All maven versions (including 3.2.5 and 3.3.9) are using the same version of the deploy plugin (2.7), and upgrading it made no difference whatsoever.
----
If I use '[https://openmrs.jfrog.io/artifactory/snapshots/'] as my 'distributionManagement', credentials are sent.
If I use '[https://mavenrepo.openmrs.org/proxy/snapshots/|https://mavenrepo.openmrs.org/snapshots/']' (a reverse proxy to '[https://openmrs.jfrog.io/artifactory/snapshots/|https://openmrs.jfrog.io/artifactory/snapshots/']') credentials are sent.
If I use '[https://mavenrepo.openmrs.org/snapshots/'] (a 301 redirect to [https://openmrs.jfrog.io/artifactory/snapshots/|https://openmrs.jfrog.io/artifactory/snapshots/']) as my distributionManagement, credentials are _not_ sent and the request fails as it's unauthenticated.
You can see the configuration of 'mavenrepo.openmrs.org' server here: [https://github.com/openmrs/openmrs-contrib-itsmresources/blob/master/ansible/host_vars/campo.openmrs.org/vars#L33]

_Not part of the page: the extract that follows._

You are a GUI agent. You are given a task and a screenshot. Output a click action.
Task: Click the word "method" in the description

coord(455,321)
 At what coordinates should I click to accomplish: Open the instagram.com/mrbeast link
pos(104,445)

All my artefacts are public to download, so I don't have a way to testing downloading artefacts with server credentials.
----
This is how the output looks like in maven 3.6.3:
{code:java}
[INFO] --- maven-deploy-plugin:2.7:deploy (default-deploy) @ releasetestmodule ---
Downloading from openmrs-repo-snapshots: https://mavenrepo.openmrs.org/nexus/content/repositories/snapshots/org/openmrs/module/releasetestmodule/2.1.22-SNAPSHOT/maven-metadata.xml
Downloaded from openmrs-repo-snapshots: https://mavenrepo.openmrs.org/nexus/content/repositories/snapshots/org/openmrs/module/releasetestmodule/2.1.22-SNAPSHOT/maven-metadata.xml (616 B at 132 B/s)

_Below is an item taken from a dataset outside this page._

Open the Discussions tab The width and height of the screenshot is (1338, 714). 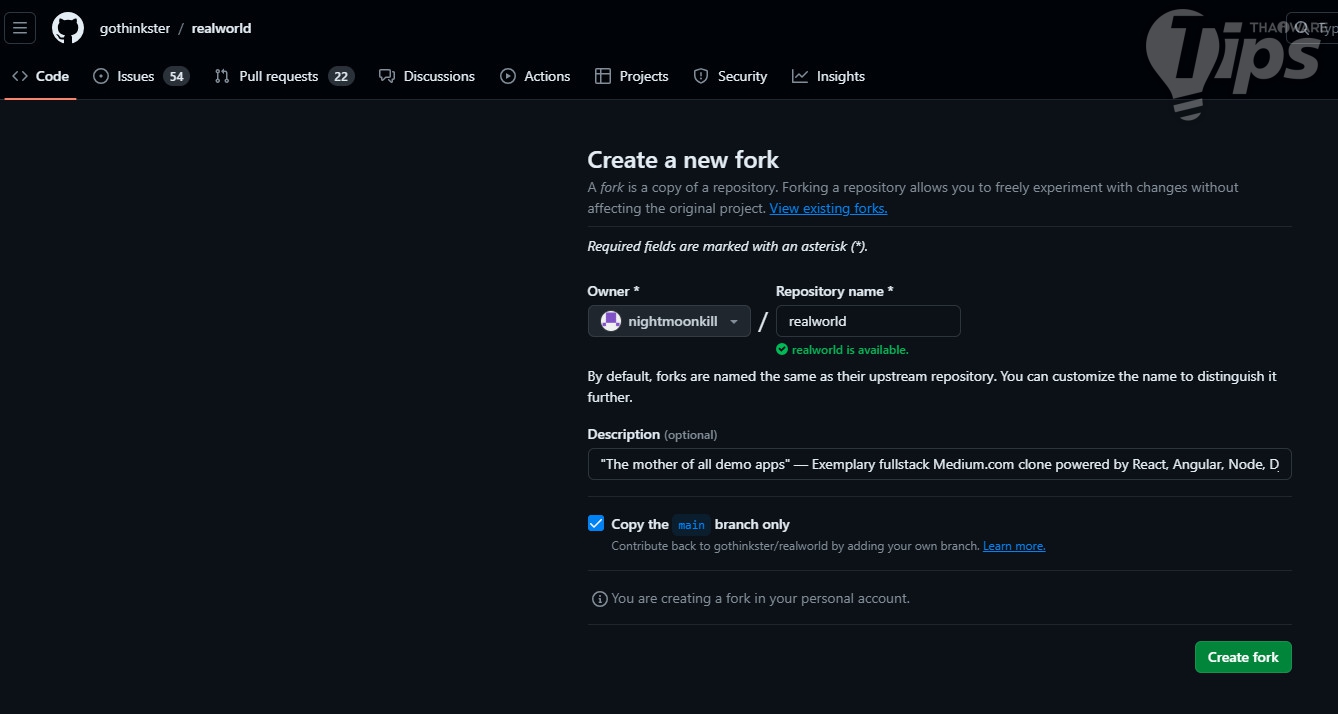(427, 76)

Uploading to openmrs-repo-snapshots: https://mavenrepo.openmrs.org/nexus/content/repositories/snapshots/org/openmrs/module/releasetestmodule/2.1.22-SNAPSHOT/releasetestmodule-2.1.22-20200427.091851-13.pom
...
[ERROR] Failed to execute goal org.apache.maven.plugins:maven-deploy-plugin:2.7:deploy (default-deploy) on project releasetestmodule: Failed to deploy artifacts: Could not transfer artifact org.openmrs.module:releasetestmodule:pom:2.1.22-20200427.091851-13 from/to openmrs-repo-snapshots (https://mavenrepo.openmrs.org/nexus/content/repositories/snapshots): Transfer failed for https://openmrs.jfrog.io/artifactory/snapshots/org/openmrs/module/releasetestmodule/2.1.22-SNAPSHOT/releasetestmodule-2.1.22-20200427.091851-13.pom 401 Unauthorized -> [Help 1]{code}
was:
Since maven 3.5.0 (including 3.6.3), maven seems to not send credentials if distributionManagement string was a 301 or 302 HTTP redirect. Note that the redirect is followed, but I receive unauthorised code.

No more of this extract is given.